The Abaqus user subroutine allows the program to be customized for particular applications unavailable through the main Abaqus facilities. You should write a user subroutine if you could not run your analysis by ABAQUS built-in models for materials, loads, properties, elements, etc., for example, if you need to model a user-defined nonlinear stress-strain relation, which is not provided by Abaqus, then look for UMAT user subroutine. A more advanced subroutine is UMATHT, which allows the creation of user-defined thermal-mechanical behaviour. If it is your first time writing a subroutine like UMATHT Abaqus, please read the Start Writing an Abaqus Subroutine: Basics & Recommendations article. After reading this post and watching this tutorial’s demo video, you will definitely decide to save time in Abaqus modeling and get this UMATHT Abaqus training package. If you have questions, ask here on our live chat on the left side of this page.
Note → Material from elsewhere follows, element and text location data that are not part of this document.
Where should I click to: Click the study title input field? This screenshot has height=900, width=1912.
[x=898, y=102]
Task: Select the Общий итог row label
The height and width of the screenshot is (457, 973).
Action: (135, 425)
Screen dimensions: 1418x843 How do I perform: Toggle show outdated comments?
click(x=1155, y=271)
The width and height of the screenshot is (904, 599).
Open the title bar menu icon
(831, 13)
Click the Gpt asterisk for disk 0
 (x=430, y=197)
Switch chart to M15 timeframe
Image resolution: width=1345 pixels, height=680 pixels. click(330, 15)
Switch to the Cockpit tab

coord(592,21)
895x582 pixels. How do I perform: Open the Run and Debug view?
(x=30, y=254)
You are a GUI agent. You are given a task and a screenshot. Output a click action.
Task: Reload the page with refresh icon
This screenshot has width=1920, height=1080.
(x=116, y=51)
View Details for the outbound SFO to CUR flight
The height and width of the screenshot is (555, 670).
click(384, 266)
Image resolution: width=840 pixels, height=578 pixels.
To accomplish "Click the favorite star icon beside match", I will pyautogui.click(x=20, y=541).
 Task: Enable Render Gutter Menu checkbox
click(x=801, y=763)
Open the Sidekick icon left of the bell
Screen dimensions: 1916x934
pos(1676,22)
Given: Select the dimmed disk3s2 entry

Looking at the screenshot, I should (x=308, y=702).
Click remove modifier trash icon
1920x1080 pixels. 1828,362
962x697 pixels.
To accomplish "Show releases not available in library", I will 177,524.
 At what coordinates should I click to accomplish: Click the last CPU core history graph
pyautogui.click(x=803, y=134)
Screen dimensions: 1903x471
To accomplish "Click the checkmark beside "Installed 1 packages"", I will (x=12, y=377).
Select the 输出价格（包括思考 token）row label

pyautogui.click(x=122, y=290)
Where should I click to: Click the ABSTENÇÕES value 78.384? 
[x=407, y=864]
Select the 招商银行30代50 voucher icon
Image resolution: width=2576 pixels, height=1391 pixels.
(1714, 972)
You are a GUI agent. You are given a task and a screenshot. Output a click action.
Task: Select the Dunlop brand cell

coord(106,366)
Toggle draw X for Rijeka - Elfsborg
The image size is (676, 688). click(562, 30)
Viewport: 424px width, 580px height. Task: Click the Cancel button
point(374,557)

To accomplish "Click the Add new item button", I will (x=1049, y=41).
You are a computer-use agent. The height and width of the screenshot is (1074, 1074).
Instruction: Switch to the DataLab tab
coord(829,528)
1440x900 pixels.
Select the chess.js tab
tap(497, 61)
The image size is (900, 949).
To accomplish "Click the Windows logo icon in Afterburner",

Basic steps to write a subroutine:

Generally, to write a newly developed UMATHT, you should follow these steps:

1. Knowing well the material model theory for our UMATHT 
2. Getting Familiar with UMATHT parameters (Inputs/Outputs)
3. Developing FORTRAN code of the UMATHT in Abaqus
4. Implementation in Abaqus & Compilation
5. Testing and debugging UMATHT subroutine
6. Examining UMATHT results and verification

1. Being a combustible material, wood’s safe usage in building will depend on a thorough understanding and modeling of the physical and chemical processes involved in pyrolysis, which determine temperature growth and, consequently, the performance of wood in fire. To more accurately describe the actual physical phenomena that occur when wood is exposed to fire, it is necessary to implement a predictive FE model via a user-defined subroutine in the appropriate commercial software. This is where the UMATHT subroutine comes in. Through gradually changing the thermo-physical properties of the timber, the research of pyrolysis is taken into account in the produced UMATHT.
2. It is generally known that the process of curing rubber products requires a lot of time and effort. This is primarily because rubber compounds have a low thermal diffusivity, which results in a very slow rate of heat absorption into rubber compounds and a very slow rate of heat release during the cooling process when compared to other materials used in the vulcanization system, such metals. As a result, a time-varying and non-uniform temperature field is produced, resulting in a distinct profile of state-of-cure for each place inside the rubber compound. Finite element code for general use the heat conduction equation and the rubber cure kinetics have been solved simultaneously using ABAQUS and a custom-written subroutine (UMATHT). It is utilized to mimic both the post-cure phase and the curing process for a thick rubber object in the mold.
3. Due to their superelastic characteristics, corrosion resistance, and biocompatibility, NiTi shape memory alloys (SMAs) are gaining popularity in a variety of medical applications. They do, however, exhibit notable sensitivity to hydrogen diffusion. For instance, a few months after being fixed to the teeth, fractures in NiTi orthodontic wires will manifest. The oral cavity’s absorption of certain hydrogen contaminants is what causes this embrittlement. Other processes working in hydrogen-rich environments might also experience this unfavorable effect on orthodontic wires. Superelastic NiTi shape memory alloys exhibit considerable changes in their thermomechanical behavior as a result of hydrogen’s unfavorable effects. According to experimental findings, hydrogen causes a delay in forward transition. In addition, it is also possible to see the expansion caused by hydrogen. According to the NiTi alloy’s absorption of hydrogen, these effects take place. The UMAT and UMATHT subroutines have constructed a linked diffusion-mechanical model of shape memory alloys that takes into account the impact of hydrogen on the thermomechanical behavior and transformation process of NiTi alloys.
4. To study the thermal response of carbon epoxy composites directly exposed to propane flame, a three-dimensional thermal response model is created. The model is built with heat transfer and energy conservation in mind, and the heat transmission takes the form of anisotropic heat conduction, matrix breakdown absorption, and gas diffusion. The decomposition of the materials is shown using the Arrhenius equation. For the sake of mass conservation, the diffusion equation for the decomposition gas is included. The temperature, density, decomposition degree, and decomposition rate can be derived from the thermal response model using the UMATHT and USDFLD subroutines of the ABAQUS code to analyze the process of material decomposition.